I’ll be back to work next week, and then next month we’ll be taking a long weekend to visit Ottawa for Can*Con 2016. I’ll be moderating a panel about exciting new books in different sub-genres, and I should be on the schedule for a reading, too. With the release of Avians less than a year away, I’ll be on the hunt for book reviewers that lean towards YA and SF.

 

Dinner Debriefing: Subterra

We decided to make a side-trip to an old favourite for dinner. Subterra is in Newberg, almost an hour away from our hotel near the Portland airport. We ate there some years ago and liked it.
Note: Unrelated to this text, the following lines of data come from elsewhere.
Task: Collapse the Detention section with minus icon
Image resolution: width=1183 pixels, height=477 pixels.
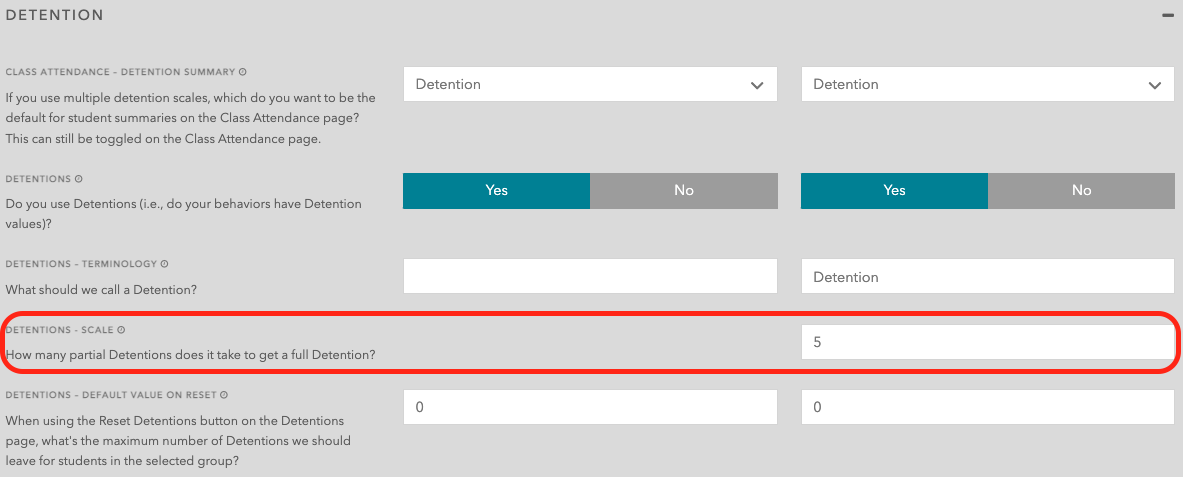Action: click(x=1166, y=16)
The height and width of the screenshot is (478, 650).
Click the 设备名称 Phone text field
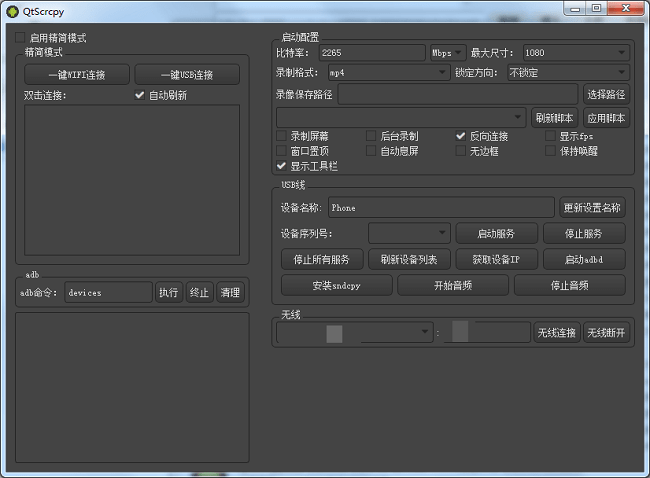click(x=439, y=208)
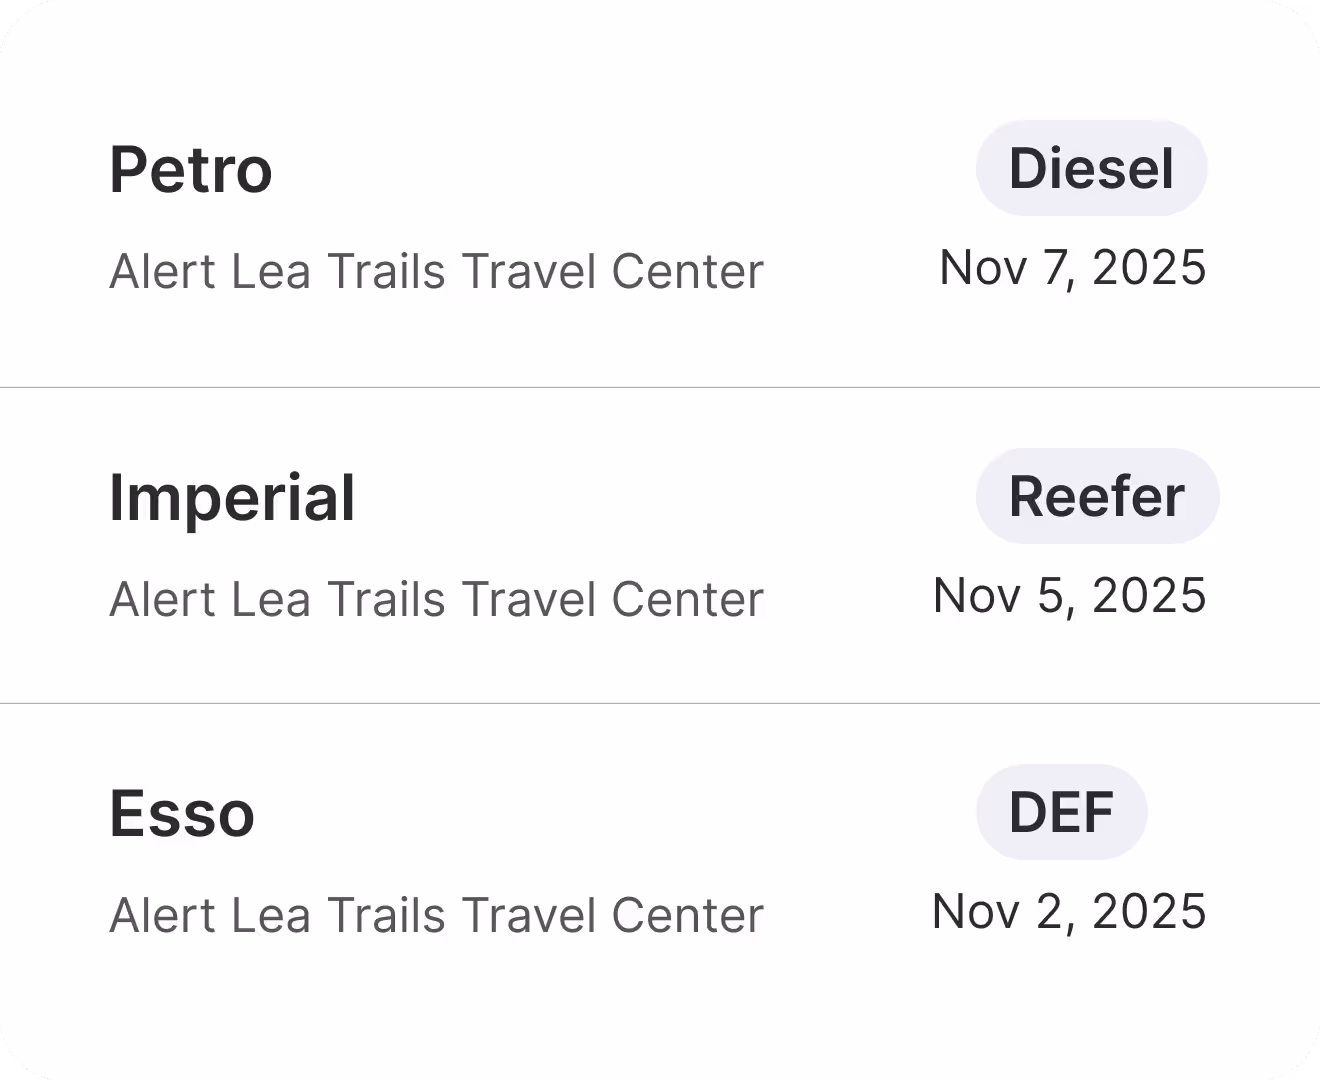
Task: Click Alert Lea Trails under Imperial
Action: click(437, 598)
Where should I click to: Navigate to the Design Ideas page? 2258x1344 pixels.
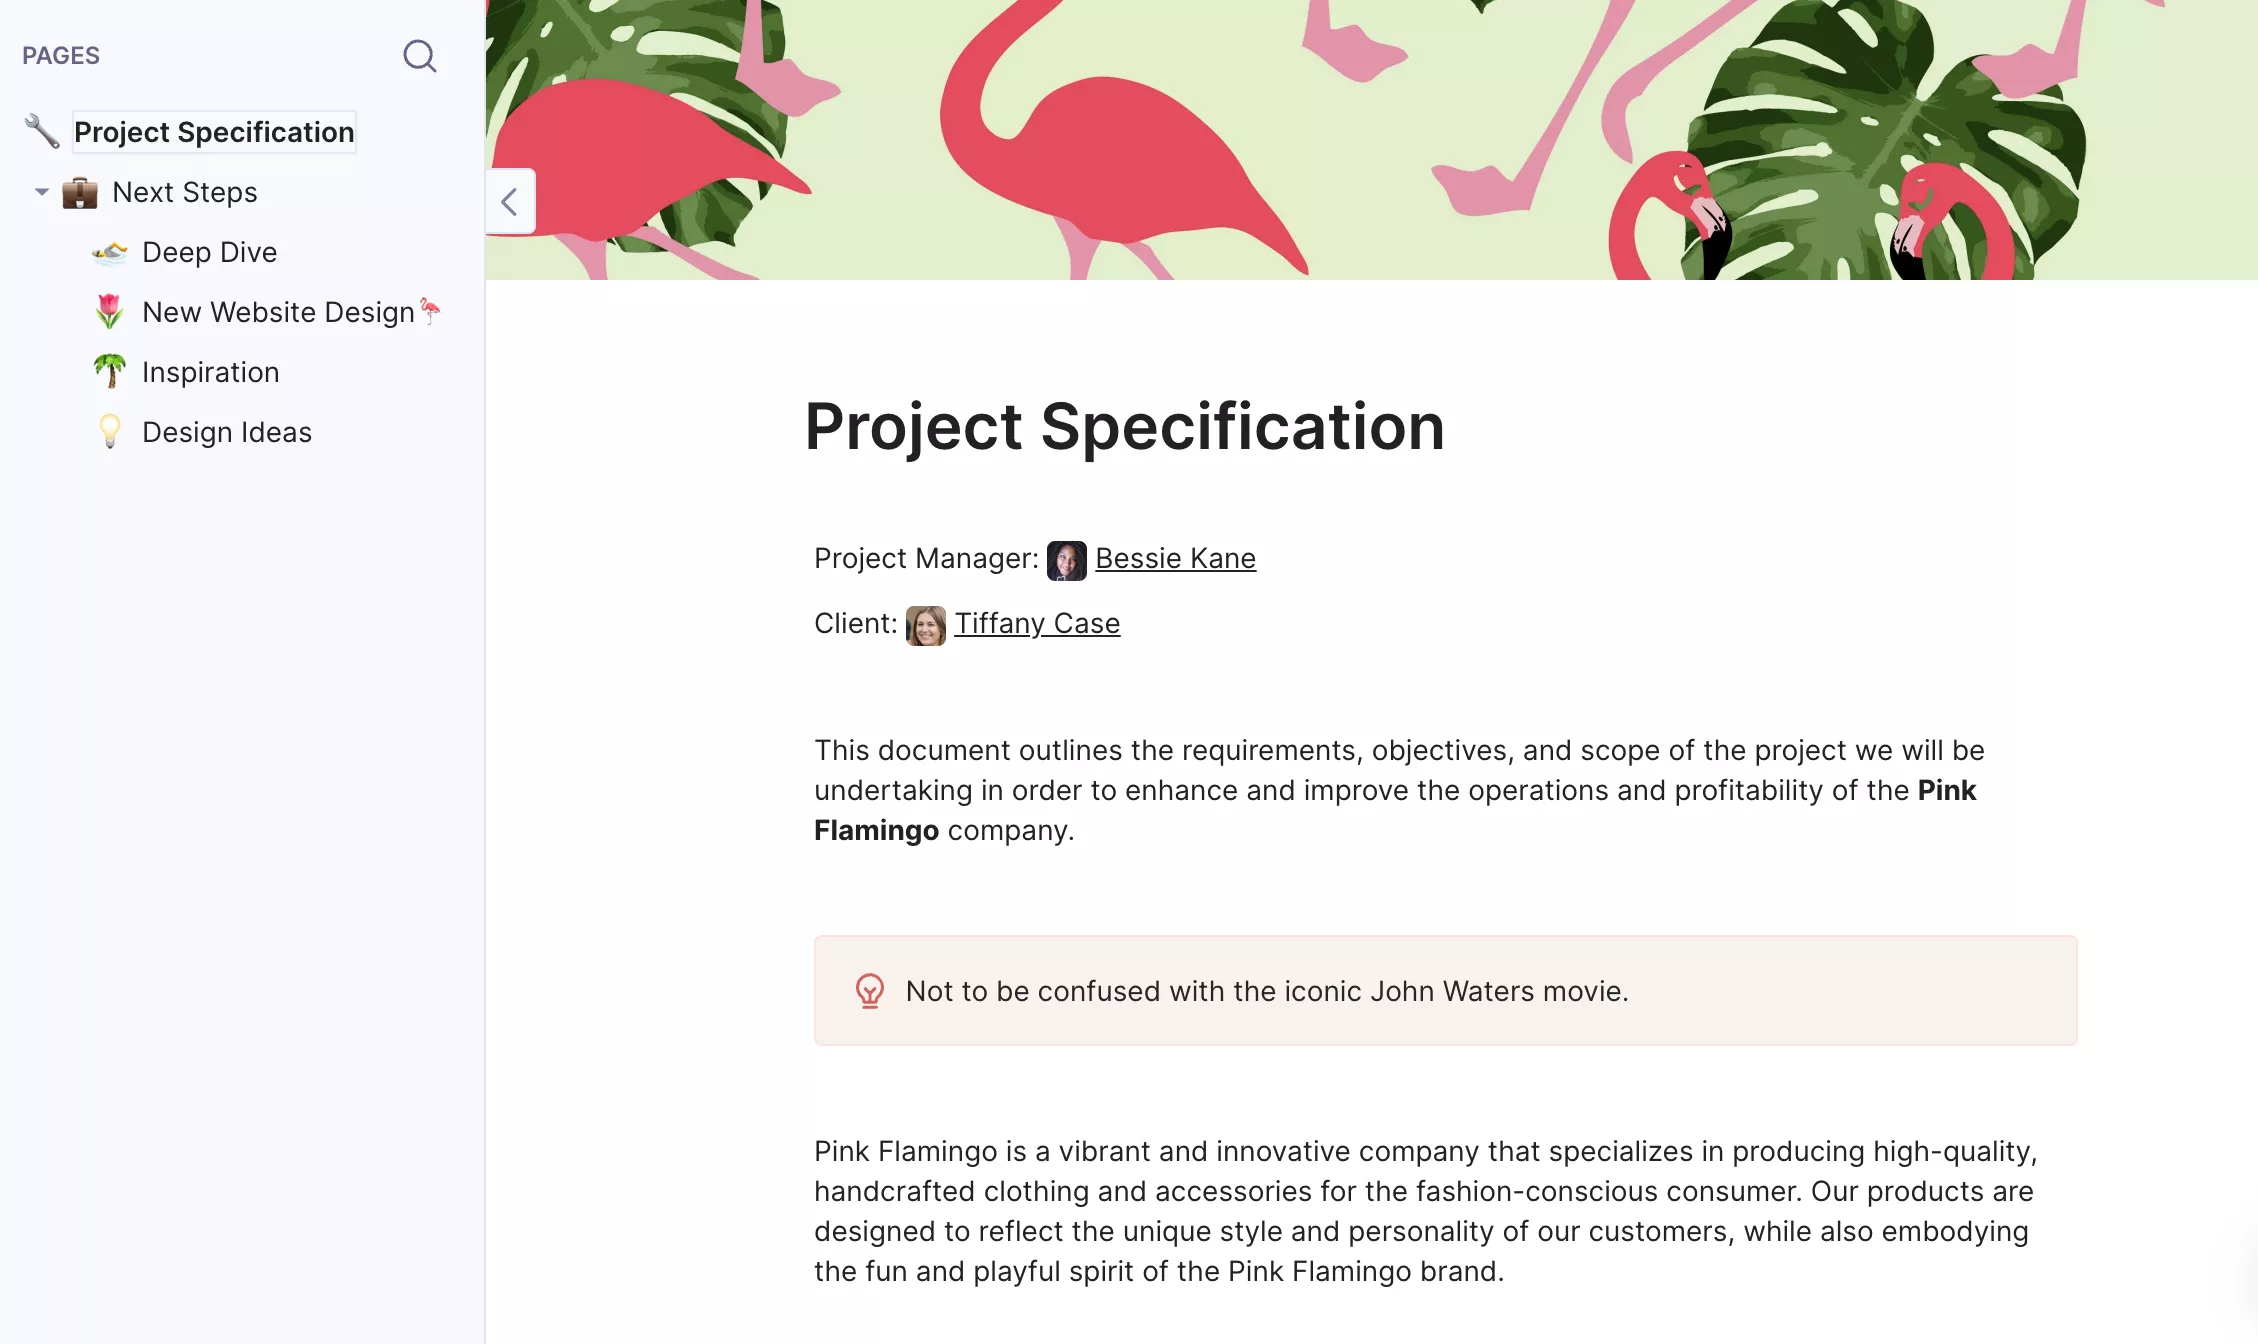(x=227, y=432)
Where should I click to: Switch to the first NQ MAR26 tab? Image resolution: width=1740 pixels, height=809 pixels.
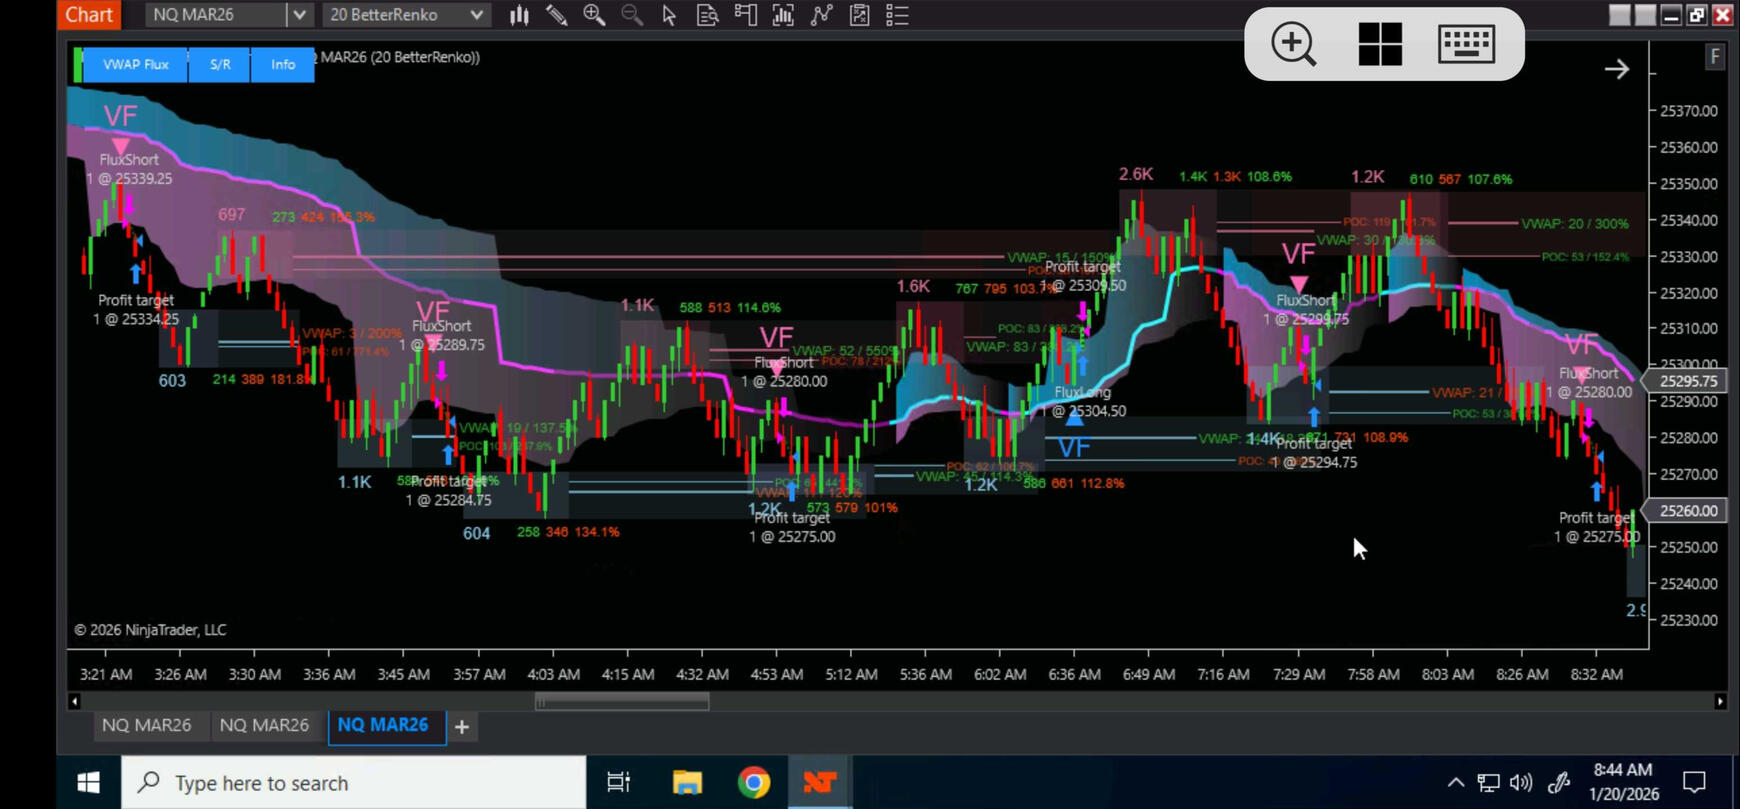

It’s still good: you get fancy food at very reasonable prices. The restaurant is in a lower level; you could call it a cellar or a basement. You aren’t paying for the view, and it felt naturally cool.

Soup and salad are included, and there were two soups on offer. We hedged our bets by choosing different ones. Caroline thought the chilled tomato basil gazpacho might be acidic, so she ordered the black bean soup, and I took the tomato. It was very refreshing, and not acid at all. We traded soups half-way through; you can dress us up, but you can’t take us anywhere. We both liked the salad.

We were in the mood for seafood, so we ordered the potato-scaled halibut (Caroline) and the scallops (Tim). We’re red wine with turkey people, but for fish we like a big white. We chose the L’Ecole 41 Chardonnay. It’s not the kind of wine I’d usually put in an icer, but there’s a heat wave, so we did. Both dishes were tasty and interesting. My scallops came with a crab-stuffed tomato and risotto. Caroline immediately began reverse engineering the halibut’s thin shell of crispy potato slices. Her pinot infused mashed potatoes were a surprising dark colour, but a delicious change from the usual.

Caroline ordered a trifle: fresh local blueberries and strawberries, cream and a little layer of delicate cake. I helped her finish it.

The only negative was the coffee. Dreaming of the dark roast I got in Hope, BC, I ordered a large French Press to finish the meal. I found it weak, watery and uninteresting, and I only drank one mouthful.

Bill was very reasonable, in the same range as a nice lunch. The restaurant prides itself on the wait staff and the service lived up to that expectation. The food was sublime. Last time we were here, we said we’d go back. We did, and we’d go back again. That’s my highest praise.